Starting with your organic forms with contour curves, there are a number of points I want to call out:

  • It's somewhat unclear whether you're aiming to adhere to the characteristics of simple sausages. You definitely do hold to them at times, but there are quite a few cases where you've got ends of different sizes, or pinching through the midsection.

  • You're currently drawing all of your contour curves with roughly the same degree. This issue came up in regards to your branches back in Lesson 3 as well - the degree of these cross-sectional slices should be getting wider as it moves farther away from the viewer, as explained in the Lesson 1 ellipses video.

  • When we have an end of the sausage facing the viewer, we basically are able to see all the way around any contour lines placed at that point, resulting in a contour ellipse instead of a contour curve. While you're generally handling this correctly, I noticed a number of instances where you had some issues. In some cases you jump to making that ellipse considerably wider than the contour curve preceding it (as we see here), and in a number of cases (one on the first page, several on the second) you place the ellipse on the end that is, according to those other contour curves, facing away from the viewer. Here's an example. The contour curves tell us that end is facing away, but the ellipse tells us it's facing towards us, leading to a contradiction. To help explain the issue, here's a diagram in which the same sausage is represented with different configurations of contour ellipses and contour curves.

Continuing onto your insect constructions, there are two main things that jump out at me right off the bat:

  • Each page has a ton of different drawings on them

  • Each of these individual drawings are quite simplistic, and do not demonstrate a particularly significant investment of time. Of course I can't be sure of that - everyone works at their own pace - but as a whole, I do get the impression that you're not giving these drawings nearly as much time as they really require.

Looking at my first critique of your Lesson 3 work, it appears that the same issue was present here. Here's what I said in regards to that:

Drawing more smaller drawings on each page, rather than giving each one as much room as it requires - something that can definitely impede our brain's capacity for spatial reasoning, while also making it harder to engage our whole arm from the shoulder when drawing. The best approach to use here is to ensure that the first drawing on a given page is given as much room as it requires. Only when that drawing is done should we assess whether there is enough room for another. If there is, we should certainly add it, and reassess once again. If there isn't, it's perfectly okay to have just one drawing on a given page as long as it is making full use of the space available to it.

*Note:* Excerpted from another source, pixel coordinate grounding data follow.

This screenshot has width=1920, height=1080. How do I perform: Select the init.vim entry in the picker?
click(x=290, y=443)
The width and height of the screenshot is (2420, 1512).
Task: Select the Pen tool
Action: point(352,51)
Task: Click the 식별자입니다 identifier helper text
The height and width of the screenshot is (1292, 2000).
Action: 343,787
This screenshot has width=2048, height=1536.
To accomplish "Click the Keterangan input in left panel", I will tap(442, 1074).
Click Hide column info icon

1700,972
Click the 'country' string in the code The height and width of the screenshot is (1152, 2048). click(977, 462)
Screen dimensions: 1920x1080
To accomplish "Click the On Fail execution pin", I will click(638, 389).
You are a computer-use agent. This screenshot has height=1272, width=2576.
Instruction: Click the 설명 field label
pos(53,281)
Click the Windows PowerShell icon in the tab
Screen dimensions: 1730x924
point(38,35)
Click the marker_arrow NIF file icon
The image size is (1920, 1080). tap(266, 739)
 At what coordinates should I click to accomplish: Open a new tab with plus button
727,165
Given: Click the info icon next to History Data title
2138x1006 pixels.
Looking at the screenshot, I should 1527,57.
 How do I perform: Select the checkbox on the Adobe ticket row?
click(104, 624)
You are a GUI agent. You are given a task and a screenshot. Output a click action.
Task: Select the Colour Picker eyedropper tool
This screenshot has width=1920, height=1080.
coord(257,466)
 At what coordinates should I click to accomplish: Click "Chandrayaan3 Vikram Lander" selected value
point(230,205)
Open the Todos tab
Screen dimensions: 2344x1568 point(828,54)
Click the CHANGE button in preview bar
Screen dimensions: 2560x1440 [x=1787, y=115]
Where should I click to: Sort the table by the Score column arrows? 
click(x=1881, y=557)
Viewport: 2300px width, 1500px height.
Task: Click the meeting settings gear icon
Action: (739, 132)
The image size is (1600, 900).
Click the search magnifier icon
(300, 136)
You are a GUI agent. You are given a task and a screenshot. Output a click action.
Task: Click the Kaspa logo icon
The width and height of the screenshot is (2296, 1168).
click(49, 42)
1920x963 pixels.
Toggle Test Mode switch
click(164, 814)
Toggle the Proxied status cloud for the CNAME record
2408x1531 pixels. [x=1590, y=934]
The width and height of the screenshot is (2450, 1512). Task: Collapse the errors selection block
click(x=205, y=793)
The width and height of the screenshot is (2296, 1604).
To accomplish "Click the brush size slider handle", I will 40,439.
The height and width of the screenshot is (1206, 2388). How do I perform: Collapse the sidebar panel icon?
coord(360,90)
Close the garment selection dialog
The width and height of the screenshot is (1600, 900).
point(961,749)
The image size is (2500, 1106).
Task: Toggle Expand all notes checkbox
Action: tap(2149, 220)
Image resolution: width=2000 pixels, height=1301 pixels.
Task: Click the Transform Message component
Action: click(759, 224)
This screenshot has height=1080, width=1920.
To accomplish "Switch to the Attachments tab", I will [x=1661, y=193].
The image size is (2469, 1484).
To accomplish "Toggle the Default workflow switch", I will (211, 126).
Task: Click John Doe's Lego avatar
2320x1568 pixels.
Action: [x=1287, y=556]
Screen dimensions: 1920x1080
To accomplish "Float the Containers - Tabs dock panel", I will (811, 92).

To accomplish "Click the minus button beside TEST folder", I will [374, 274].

While I understand that we've gone through many rounds of revisions since then, it is the student's responsibility to do whatever it is they need to apply the feedback they've received to the best of their ability. That doesn't mean in immediate response to the given feedback - but going forward, whatever you need to avoid forgetting the points that I've raised in the past, must be done. If that means reading through all of the feedback periodically, or taking notes and reviewing those (though going back to the original feedback now and again would still be recommended). Whatever it is that you need to avoid making the same mistakes - especially when the mistakes are the result of choices you're actively making, as opposed to matters of skill where we improve with practice - you need to be doing it.

Another point I noticed is that you don't appear to have drawn along with any of the demonstrations, as instructed here in the homework section. While you may well have done these outside of what you submitted, what I'm seeing does make more sense, if you jumped straight into drawing your own insects without having given yourself the opportunity to follow the steps outlined in each of the demonstrations.

Also, remember that along with the main demonstrations (which are at this point getting old - they're scheduled for an update) there are also a number of useful demonstrations on the informal demos page. This is where I put the more recent demos that I've done for some students as part of their own critiques. Of note here are the lobster and shrimp demos, which I strongly recommend you follow and apply to your own constructions where possible. As the course material is always evolving based on what I learn about conveying these concepts through doing critiques, the informal demos page is how I can provide that more up-to-date information until the video overhaul reaches this lesson.

I am going to require you to take another swing at this lesson in its entirety. Once you've completed the work, you'll have to submit it as a fresh submission, which will cost you 2 additional credits. Be sure to make full use of the resources available to you - both the demonstrations in the lesson, and the feedback I provided previously. If we continue to run into these issues going forward, we will have to reassess whether this course is able to provide you with the kind of attention and resources you require. Drawabox is of course limited in how much attention it can give any one student, due to its extremely low price point, and so there are circumstances where we are not able to provide what is needed - but before we get to that, do your best to apply the points I've raised here (which admittedly were less about technique and more about how you approach the material as a whole).

Hopefully that should resolve the issues, and put you in a much stronger position to benefit from what we can offer you here.